Arun Venugopal is a reporter and the creator of Micropolis, WNYC’s multi-platform series examining race, sexuality, religion, street life and other issues that define New York City. He has been with the station since 2005, and has covered a wide range of stories, including the death of Sean Bell, the controversy over the Park 51 mosque and community center and Occupy Wall Street .
White Population Shrinks as Immigrants Increase in New Jersey Suburbs
Wednesday, May 25, 2011
The six New Jersey counties that lie across the Hudson River from New York are losing white residents, as well as young children and 20- and 30-somethings, according to the latest census data.
The region — Bergen, Hudson, Essex, Passaic, Union and Middlesex counties — collectively lost nearly 96,000 white residents over the last decade, and gained an even larger number of Asian and Mexican residents.
Several counties experienced a double-digit percentage loss of residents aged 25 to 44. Passaic County lost more than 10,000 residents between the ages of 35 and 44. Bergen County lost 23,302 residents in that age bracket.
Only Hudson county beat the region-wide trend, registering 10 percent growth in the number of residents aged 25 to 34.
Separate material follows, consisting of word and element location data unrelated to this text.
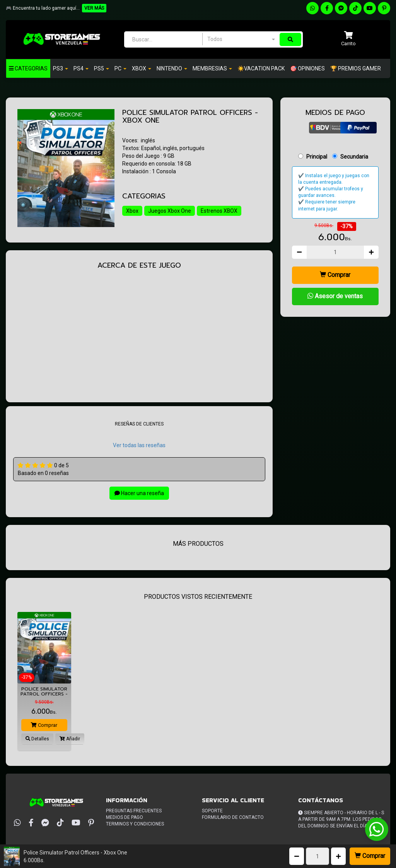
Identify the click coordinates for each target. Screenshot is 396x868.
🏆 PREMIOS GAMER (355, 68)
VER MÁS (94, 8)
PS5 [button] (101, 68)
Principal (317, 157)
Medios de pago (125, 817)
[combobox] (241, 39)
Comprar (370, 856)
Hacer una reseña (139, 493)
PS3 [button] (60, 68)
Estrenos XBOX (219, 211)
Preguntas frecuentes (134, 811)
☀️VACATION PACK (261, 68)
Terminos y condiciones (135, 824)
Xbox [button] (142, 68)
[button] (348, 39)
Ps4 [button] (81, 68)
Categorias (28, 68)
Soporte (212, 811)
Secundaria (354, 157)
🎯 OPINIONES (307, 68)
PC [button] (120, 68)
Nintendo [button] (172, 68)
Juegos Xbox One (169, 211)
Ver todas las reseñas (139, 445)
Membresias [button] (212, 68)
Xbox (132, 211)
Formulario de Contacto (233, 817)
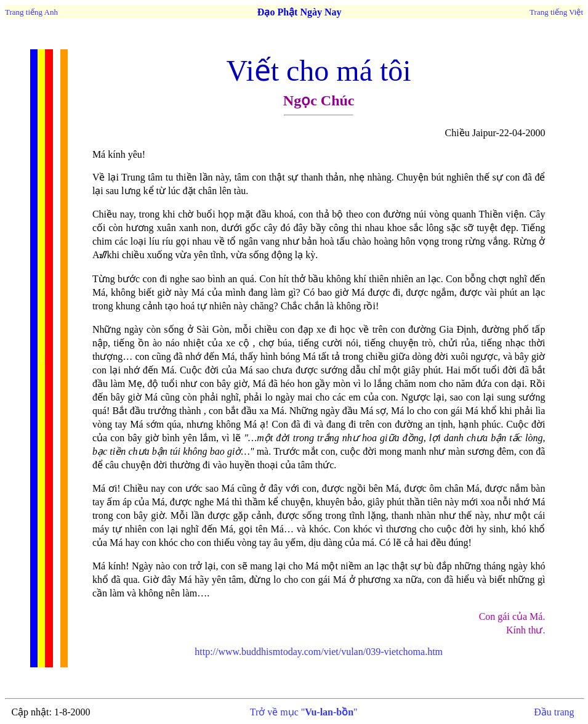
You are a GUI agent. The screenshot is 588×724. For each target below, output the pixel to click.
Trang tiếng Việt (556, 12)
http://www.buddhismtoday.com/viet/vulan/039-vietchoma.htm (318, 651)
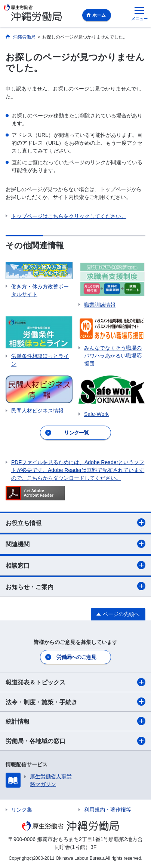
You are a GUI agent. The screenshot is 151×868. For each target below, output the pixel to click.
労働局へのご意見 (76, 657)
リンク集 (22, 810)
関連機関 (76, 544)
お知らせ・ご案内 (76, 586)
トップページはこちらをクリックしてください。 (69, 216)
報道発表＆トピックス (76, 682)
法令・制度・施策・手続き (76, 702)
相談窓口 (76, 565)
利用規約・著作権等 (108, 810)
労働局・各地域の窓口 (76, 741)
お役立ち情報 (76, 522)
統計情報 (76, 721)
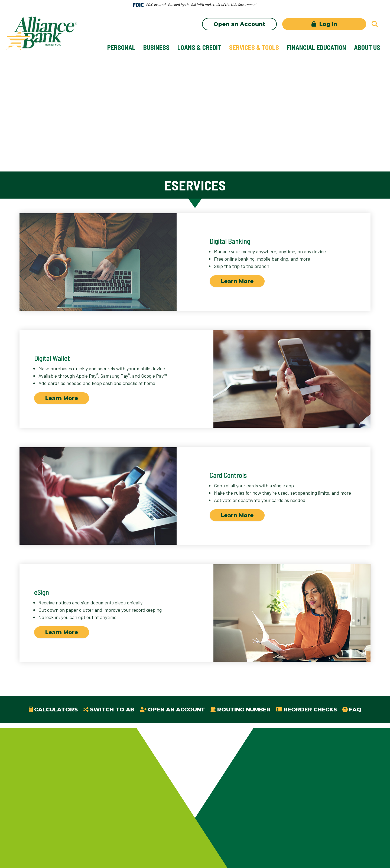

In all but one of the six counties, the number of children age 9 or younger fell. Hudson County registered 5,428 fewer kids between the ages of 5 and 9, equal to a 14 percent decrease. The number of children below the age of 10 in Essex county fell by 10,407, equal to a 9 percent loss.
Some of the most dramatic demographic changes took place in Middlesex County, which gained 49,825 Asian Indian residents and 13,514 Mexican residents. The county's white population declined by 38,709, or 7.5 percent, but the overall county population grew by 8 percent.
The number of African Americans also grew in the suburbs: by 13 percent in Bergen, 15 percent in Middlesex and 9 percent in Union county.
In Bergen county, the Asian Indian population grew by 40 percent, while the Korean population grew by 58 percent and the Mexican population more than doubled, to 8,974, and the number of Puerto Ricans rose by 49 percent, to 25,786.